───── BLOC DE TEXTE
Des Brewster Buffalo du squadron 453 à Singapour |
Le matin du 22
décembre 1941, 18 Hayabusa du 64e
sentai affrontèrent une douzaine de Brewster
Buffalo du squadron 453 au-dessus de
Kuala Lumpur. Six appareils du 2e chutai engagèrent d’abord le combat après avoir aperçu les
chasseurs ennemis, puis furent bientôt rejoints par le reste de la formation. A
l’issue d’une mêlée de 30 minutes, trois Buffalo avaient été abattus, et deux
autres, endommagés, durent atterrir en catastrophe, alors qu’un ki-43-I était
perdu. Deux pilotes britanniques furent tués ainsi qu’un pilote nippon. Ce
dernier s’était écrasé avec son avion après que les ailes de celui-ci se soient
repliées à la sortie d’un piqué. L’épave de l’appareil révéla que la queue
avait également été touchée par des projectiles ennemis. Comme de coutume, avec
onze victoires certaines et quatre probables, les revendications des
aviateurs japonais dépassaient nettement la réalité. Le parc du régiment fut
soumis à une inspection sur la demande du major Kato immédiatement après la
mission, et à l’issue de celle-ci, des fissures furent découvertes sur les
ailes de six appareils et des réparations durent être entreprises directement
sur le terrain de Kota Bharu.
──────────
VOS TÂCHES =>
1: D'après le texte sur les Buffalo du squadron 453, qui a demandé l'inspection du parc du régiment après la mission ?
2: Indiquez si chacune des affirmations suivantes concorde avec le texte sur les Buffalo du squadron 453. Justifiez chaque réponse par une citation du texte.
(a) Trois Buffalo furent abattus au cours du combat.
(b) Les aviateurs japonais revendiquèrent moins de victoires qu'ils n'en avaient réellement obtenu.
(c) Des fissures furent découvertes sur les ailes de dix appareils.
───── EXTRAIT DE DONNÉES
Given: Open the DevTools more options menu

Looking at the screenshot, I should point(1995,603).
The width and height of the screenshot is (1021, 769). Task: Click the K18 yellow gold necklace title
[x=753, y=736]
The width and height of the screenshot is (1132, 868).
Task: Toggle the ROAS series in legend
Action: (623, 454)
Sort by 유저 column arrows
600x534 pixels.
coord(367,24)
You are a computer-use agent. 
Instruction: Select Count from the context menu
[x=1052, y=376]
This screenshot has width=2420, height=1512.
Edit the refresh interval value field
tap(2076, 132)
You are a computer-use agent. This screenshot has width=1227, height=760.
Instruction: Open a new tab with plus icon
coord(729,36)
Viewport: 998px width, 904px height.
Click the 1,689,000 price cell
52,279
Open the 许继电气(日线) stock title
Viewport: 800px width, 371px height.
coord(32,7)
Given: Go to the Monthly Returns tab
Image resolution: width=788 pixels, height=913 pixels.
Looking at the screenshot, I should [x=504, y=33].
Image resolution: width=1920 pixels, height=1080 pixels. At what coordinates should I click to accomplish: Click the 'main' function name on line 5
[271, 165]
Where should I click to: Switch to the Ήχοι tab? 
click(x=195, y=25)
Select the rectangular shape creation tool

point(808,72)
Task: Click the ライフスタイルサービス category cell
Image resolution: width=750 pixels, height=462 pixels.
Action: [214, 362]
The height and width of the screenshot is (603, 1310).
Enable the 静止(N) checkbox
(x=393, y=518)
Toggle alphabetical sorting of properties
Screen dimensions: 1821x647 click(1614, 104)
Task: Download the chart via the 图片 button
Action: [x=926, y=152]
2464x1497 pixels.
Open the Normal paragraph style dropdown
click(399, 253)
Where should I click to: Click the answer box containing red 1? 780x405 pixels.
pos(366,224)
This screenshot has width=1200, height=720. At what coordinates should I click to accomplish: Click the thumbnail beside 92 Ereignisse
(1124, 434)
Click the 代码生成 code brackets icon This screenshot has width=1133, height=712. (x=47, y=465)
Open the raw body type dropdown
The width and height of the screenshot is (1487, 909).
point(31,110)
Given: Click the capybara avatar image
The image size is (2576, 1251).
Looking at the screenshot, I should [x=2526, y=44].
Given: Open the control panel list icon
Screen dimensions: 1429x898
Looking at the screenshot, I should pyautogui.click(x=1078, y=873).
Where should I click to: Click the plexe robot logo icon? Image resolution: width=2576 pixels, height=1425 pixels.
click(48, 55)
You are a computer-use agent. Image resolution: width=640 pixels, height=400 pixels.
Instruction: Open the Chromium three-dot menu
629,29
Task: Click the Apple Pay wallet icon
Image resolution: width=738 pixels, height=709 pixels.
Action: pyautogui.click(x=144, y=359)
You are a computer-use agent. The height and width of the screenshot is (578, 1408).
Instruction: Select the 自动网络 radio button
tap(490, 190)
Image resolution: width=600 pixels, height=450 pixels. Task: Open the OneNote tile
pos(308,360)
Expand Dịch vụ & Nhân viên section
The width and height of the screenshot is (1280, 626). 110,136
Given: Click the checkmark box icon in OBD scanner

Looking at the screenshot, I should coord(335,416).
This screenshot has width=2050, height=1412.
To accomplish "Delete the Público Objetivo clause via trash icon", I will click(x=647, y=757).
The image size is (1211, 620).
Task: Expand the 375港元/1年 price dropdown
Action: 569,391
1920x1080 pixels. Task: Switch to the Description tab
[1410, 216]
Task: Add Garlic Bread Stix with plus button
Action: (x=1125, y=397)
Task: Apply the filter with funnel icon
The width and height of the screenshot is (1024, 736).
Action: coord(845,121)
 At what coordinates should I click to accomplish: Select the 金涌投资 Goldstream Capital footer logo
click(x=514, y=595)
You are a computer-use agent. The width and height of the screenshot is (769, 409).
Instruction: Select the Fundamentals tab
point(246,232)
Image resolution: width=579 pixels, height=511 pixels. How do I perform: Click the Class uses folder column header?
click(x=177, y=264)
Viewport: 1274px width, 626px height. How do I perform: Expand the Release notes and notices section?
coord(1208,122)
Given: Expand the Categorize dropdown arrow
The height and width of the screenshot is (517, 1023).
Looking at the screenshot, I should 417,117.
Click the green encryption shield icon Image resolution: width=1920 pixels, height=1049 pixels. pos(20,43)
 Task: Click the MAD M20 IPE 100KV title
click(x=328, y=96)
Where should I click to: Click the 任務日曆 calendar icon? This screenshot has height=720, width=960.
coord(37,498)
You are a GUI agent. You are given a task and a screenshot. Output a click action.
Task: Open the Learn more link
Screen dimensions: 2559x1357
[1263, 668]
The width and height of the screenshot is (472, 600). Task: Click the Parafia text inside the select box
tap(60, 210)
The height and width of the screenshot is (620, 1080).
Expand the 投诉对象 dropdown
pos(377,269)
──────────
CORRIGÉ DES EXERCICES =>
1: Le major Kato.

2:
(a) Oui : « trois Buffalo avaient été abattus ».
(b) Non : « les revendications des aviateurs japonais dépassaient nettement la réalité ».
(c) Non : « des fissures furent découvertes sur les ailes de six appareils ».